After installation, metrics will be pushed to the GlobalNOC database. The page linked above contains data from various Internet2 infrastructure. Use the search/filter boxes to find your hosts, and verify that metrics are being pushed.
Troubleshooting
In the event that something is not working properly, logs from the container running Telegraf can be printed with the following command:
slate instance logs <instance_id>
An instance_id
is a unique, randomly-generated string prefaced with “instance” that SLATE assigns to each running experiment. This ID is printed on app installation. Additionally, a list of running applications and their IDs can be printed with the command:
slate instance list
For additional help, or to report a bug, please contact the SLATE team.
Configuration Notes
The following table lists the configurable parameters of the Telegraf monitoring application and their default values.
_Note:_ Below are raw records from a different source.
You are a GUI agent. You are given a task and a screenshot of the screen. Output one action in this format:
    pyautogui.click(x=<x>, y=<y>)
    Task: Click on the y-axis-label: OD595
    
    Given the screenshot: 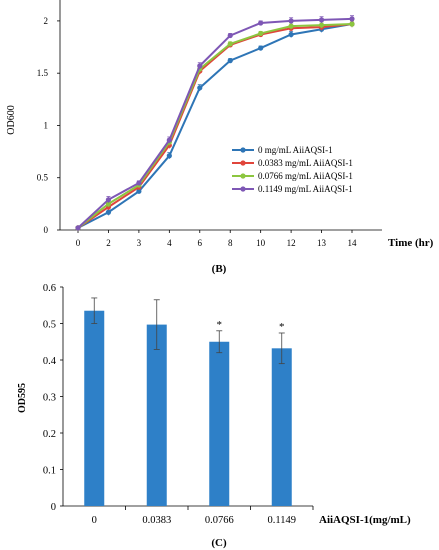 What is the action you would take?
    pyautogui.click(x=22, y=398)
    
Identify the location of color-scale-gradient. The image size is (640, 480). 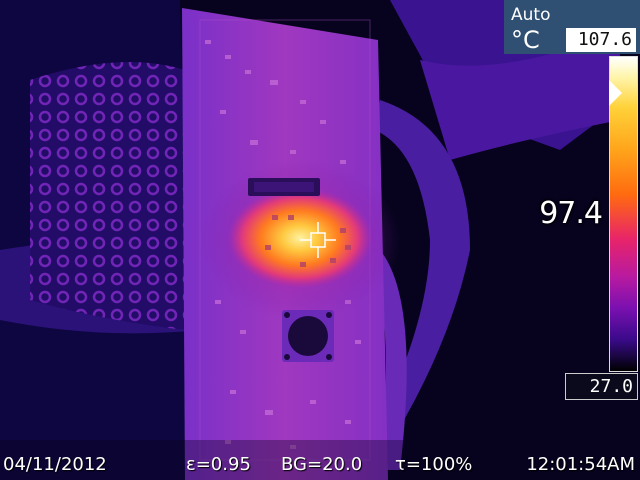
(624, 214).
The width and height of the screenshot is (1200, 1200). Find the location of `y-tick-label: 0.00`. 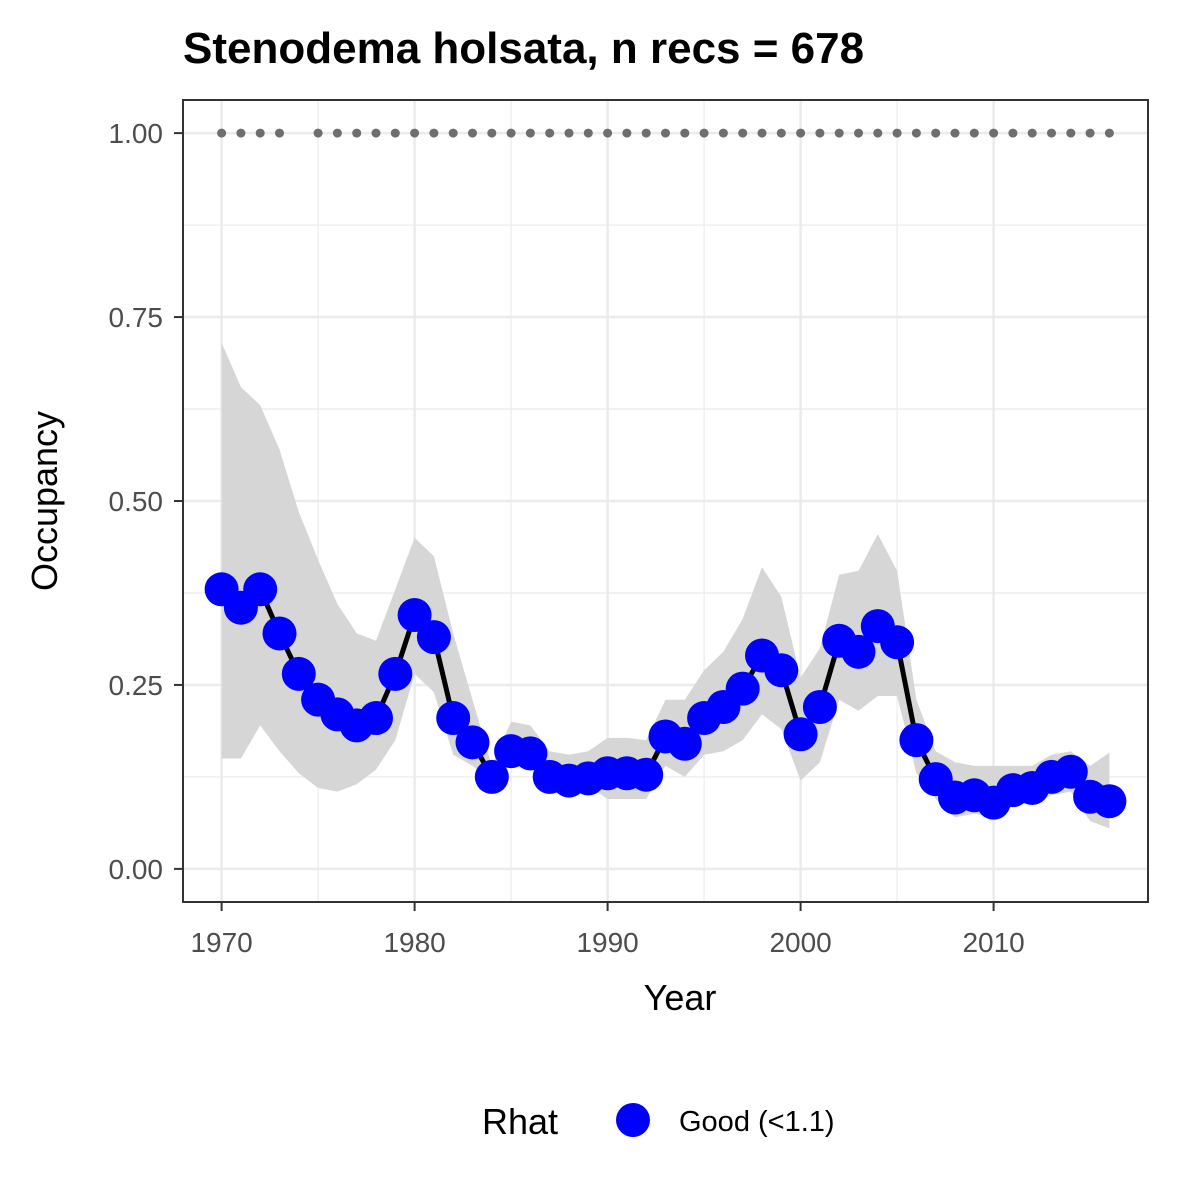

y-tick-label: 0.00 is located at coordinates (136, 870).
Parameter | Description | Default |
---|---|---|
Instance | Optional string to differentiate SLATE experiment instances | ”” |
writeToStdout | Optionally write to stdout in container | true |
collectionInterval | Data collection interval | 5s |
collectionJitter | Data jitter interval | 10s |
flushInterval | Output flush interval | 15s |
flushJitter | Output jitter interval | 10s |
grnocOutput.hostname | Database endpoint | tsds.hostname.net |
grnocOutput.username | Database username | tsds username |
grnocOutput.passwordSecretName | GlobalNOC database password secret name | tsds-password-secret |
targets.hostGroup.community | Community string of hostGroup | public |
targets.hostGroup.timeout | SNMP timeout length of hostGroup | 15s |
targets.hostGroup.retries | Number of retries to attempt for hostGroup | 2 |
targets.hostGroup.hosts | Hosts to monitor | 127.0.0.1:161 |
targets.hostGroup.counter64bit | Type of SNMP counter on host machine | false |
influxOutput.enabled | Whether to write to InfluxDB | true |
influxOutput.endpoint | Database endpoint | http://127.0.0.1:9999 |
influxOutput.database | Database name | telegraf |
influxOutput.httpBasicAuth.enabled | Whether http basic authentication is enabled | false |
influxOutput.httpBasicAuth.username | Database username | telegraf |
influxOutput.httpBasicAuth.password | Database password | metrics |